Interband and free charge carrier absorption in silicon at 800 nm: experiments and model calculations

Abstract

The average transmitted power of a Ti:sapphire femtosecond (fs) laser beam through thin, oxidized silicon (Si) membranes in the 10–30 \(\, \upmu \text{m}\) thickness range at \(45{^\circ }\) external angle of incidence at first increases with the incident average laser power and then decreases considerably. This stationary state behavior is quantitatively reproduced by a recently derived model using an effective absorption coefficient \(\alpha _{\text {eff}} = \alpha _{1} + \alpha _{\text {FCA}}\), adding the coefficients of two independent linear absorption processes, \(\alpha _{1}\) of the indirect interband transition and \(\alpha _{\text {FCA}}\) of free charge carrier absorption (FCA).

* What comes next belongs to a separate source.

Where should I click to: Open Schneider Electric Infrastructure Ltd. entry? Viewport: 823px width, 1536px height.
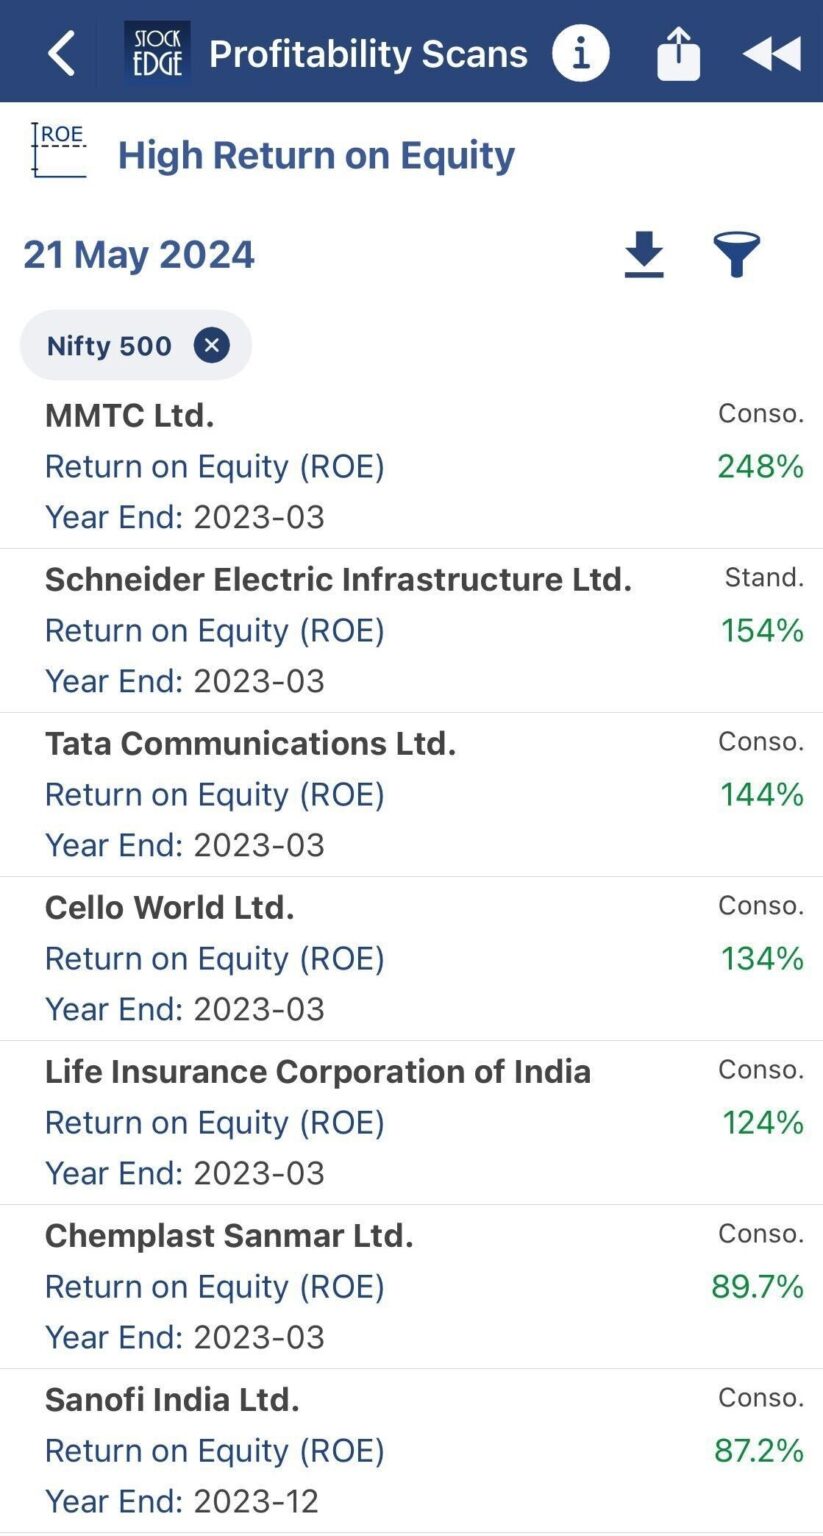pos(338,580)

The relations between the empirical parameter \(\alpha _{\text {FCA}}\) and the model parameters \(n_{\text {eh}}\) (density of free charge carriers) and \(\sigma _{\text {eh}}\) (absorption cross section of free charge carriers) are found to depend on the Si membrane thickness and are briefly discussed. Using different sample thicknesses, experimental evidence has been found for a nonlinear intensity dependence of \(\alpha _{\text {FCA}}\)∼\(I_{0}^{n}\), where \(1\le n \le 3\) shows systematic variation. The FCA model in combination with its empirical fit parameters allowed to fully calculate the transmission behavior of the Si membranes within the investigated sample thickness and laser power regimes.